SUPPLIED PASSAGE:
_ _ _

Welcome back to our AWS Cloud Engineer Interview Series!

In Part 1, we covered advanced scenario-based and behavioral questions—touching on VPC design, security best practices, and troubleshooting strategies.

In this Part 2 installment, we shift focus to core AWS fundamentals that interviewers expect you to know thoroughly.

You’ll go through ten targeted questions covering compute, storage, and database services—along with structured answer approaches and real-world framing.

1. EC2 Instance Families

Question: Explain the differences between General Purpose, Compute Optimized, and Memory Optimized EC2 instance families.

How to Answer

  • General Purpose (t3, m5): Balanced CPU, memory, network
    Use case: Web servers, small databases, dev/test
  • Compute Optimized (c5): High CPU-to-memory ratio
    Use case: Batch jobs, HPC, encoding
  • Memory Optimized (r5): High memory-to-CPU ratio
    Use case: Redis, analytics

Tip: Mention a real workload where you selected the instance type.

2. Pricing Models

Question: Describe On-Demand, Reserved, and Spot pricing.

  • On-Demand: Flexible, no commitment
  • Reserved: Lower cost, long-term commitment
  • Spot: Cheapest, but interruptible

Tip: Mention cost optimization strategies like mixed Auto Scaling.

3. Auto Scaling

Question: How does an Auto Scaling group work?

  1. Launch Template
  2. Capacity settings (min/max/desired)
  3. Scaling policies (target tracking, step, scheduled)
  4. Health checks and replacement

Example: Maintaining CPU at ~50% using target tracking.

_ _ _

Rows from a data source
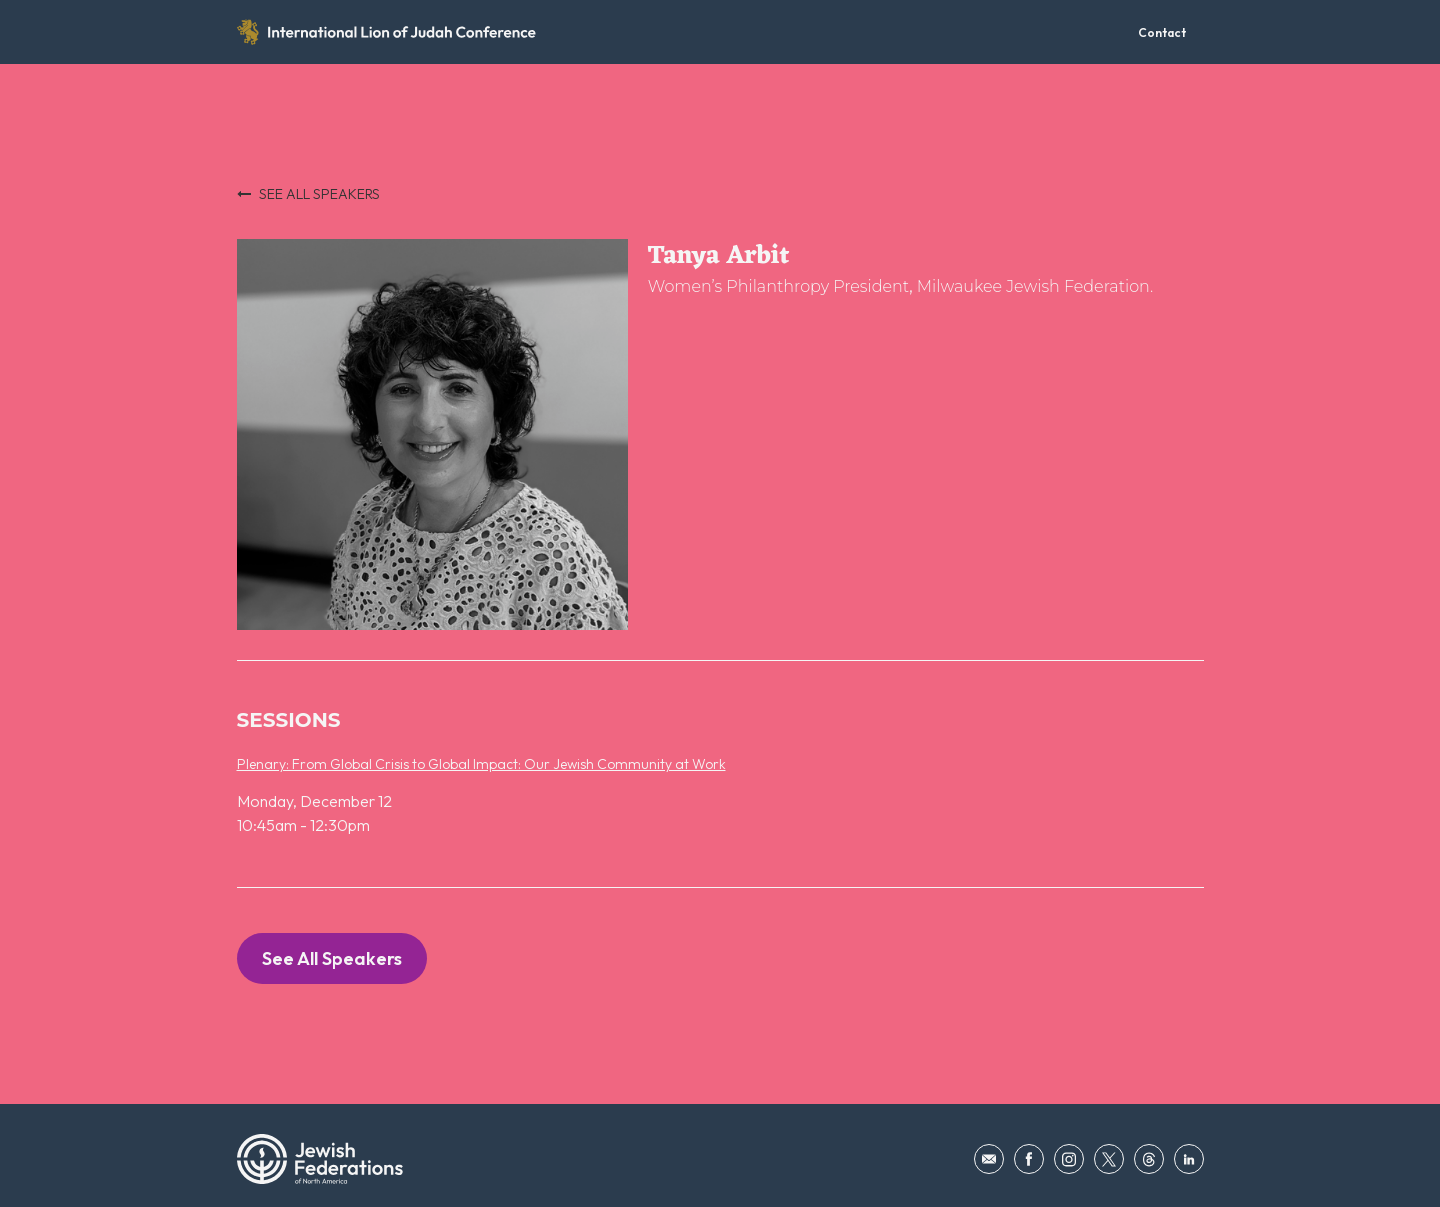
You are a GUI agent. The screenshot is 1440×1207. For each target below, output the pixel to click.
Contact (1162, 32)
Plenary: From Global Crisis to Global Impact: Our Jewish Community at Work (481, 764)
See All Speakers (332, 958)
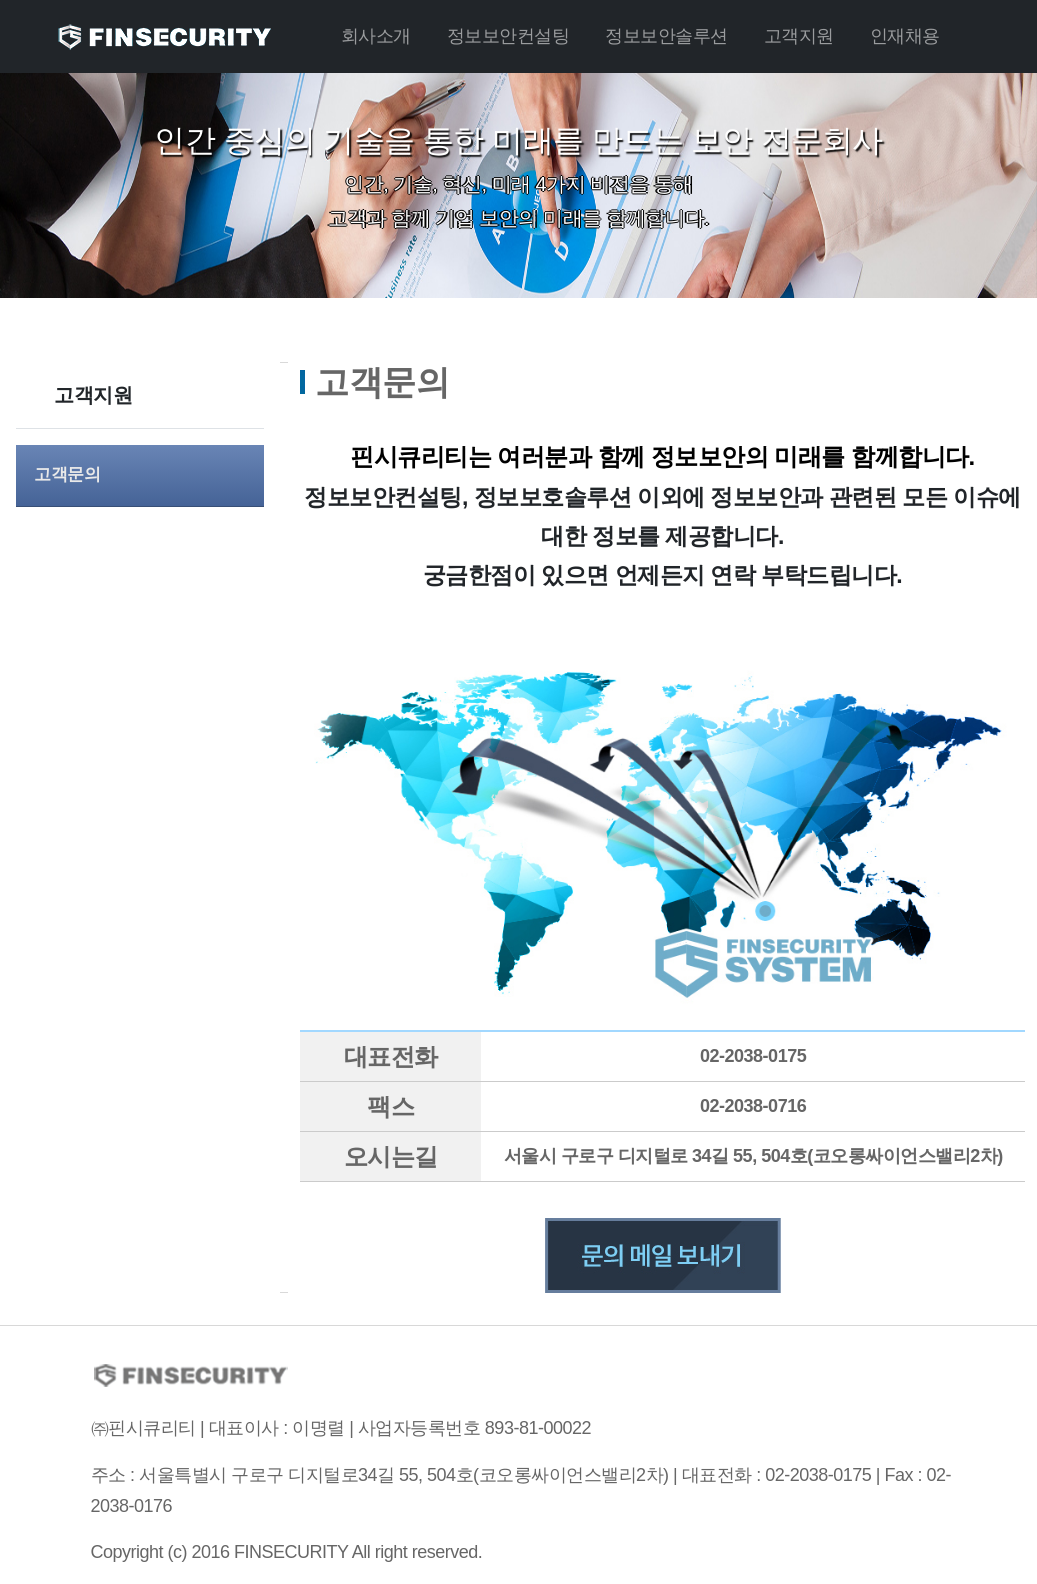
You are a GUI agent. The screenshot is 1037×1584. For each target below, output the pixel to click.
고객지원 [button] (799, 36)
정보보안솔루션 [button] (666, 36)
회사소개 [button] (376, 36)
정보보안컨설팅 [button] (508, 36)
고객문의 (67, 474)
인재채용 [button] (905, 36)
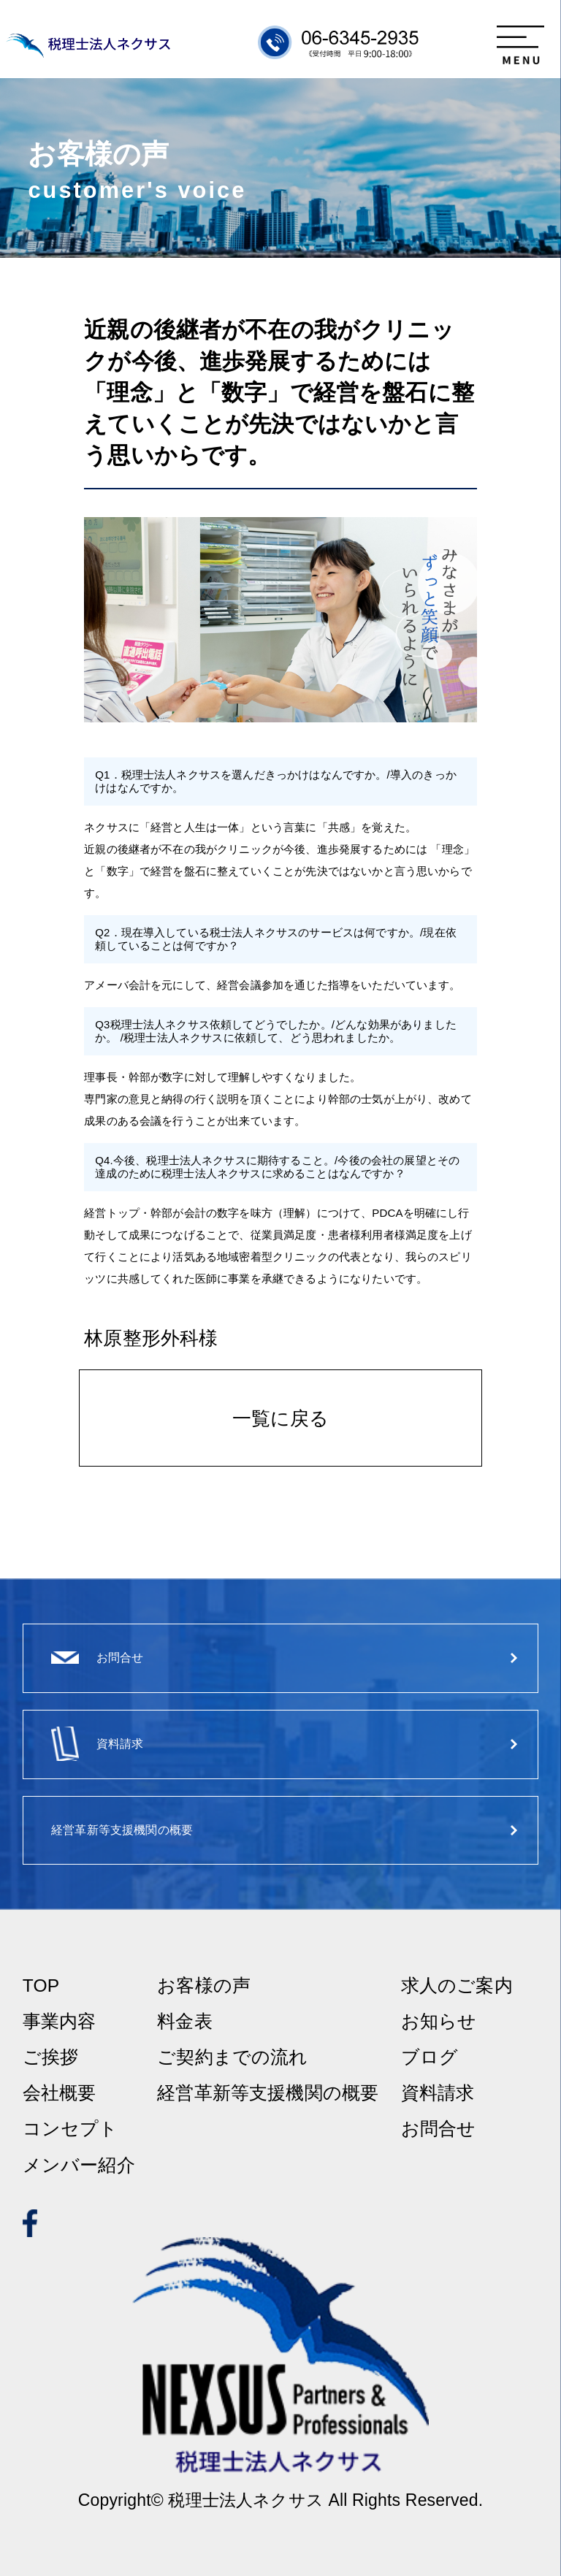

_ _ _

WRITTEN EXERCISE A: Output the AWS interview article between "Welcome back to" and "EC2 instance families.", inclusive, copied word for word.
WRITTEN EXERCISE B: In the rows, rescale the lines between the one holding "You are a GUI agent. The screenshot is 1037×1584." and the end of the rows, inclusive: reproduce every line, requests included, with each click coordinate multiplied by 1.6 and rounded to a whole number, halves rounding up. Give only those lines, and leave the pictures out.
The AWS interview article and the rows come from unrelated sources.

FULL OUTPUT A:
Welcome back to our AWS Cloud Engineer Interview Series!

In Part 1, we covered advanced scenario-based and behavioral questions—touching on VPC design, security best practices, and troubleshooting strategies.

In this Part 2 installment, we shift focus to core AWS fundamentals that interviewers expect you to know thoroughly.

You’ll go through ten targeted questions covering compute, storage, and database services—along with structured answer approaches and real-world framing.

1. EC2 Instance Families

Question: Explain the differences between General Purpose, Compute Optimized, and Memory Optimized EC2 instance families.

FULL OUTPUT B:
You are a GUI agent. The screenshot is 1037×1584. For each target below, output the pixel to click.
고객지원 [button] (1278, 58)
정보보안솔루션 [button] (1066, 58)
회사소개 [button] (602, 58)
정보보안컨설팅 [button] (813, 58)
고객문의 (107, 758)
인재채용 [button] (1448, 58)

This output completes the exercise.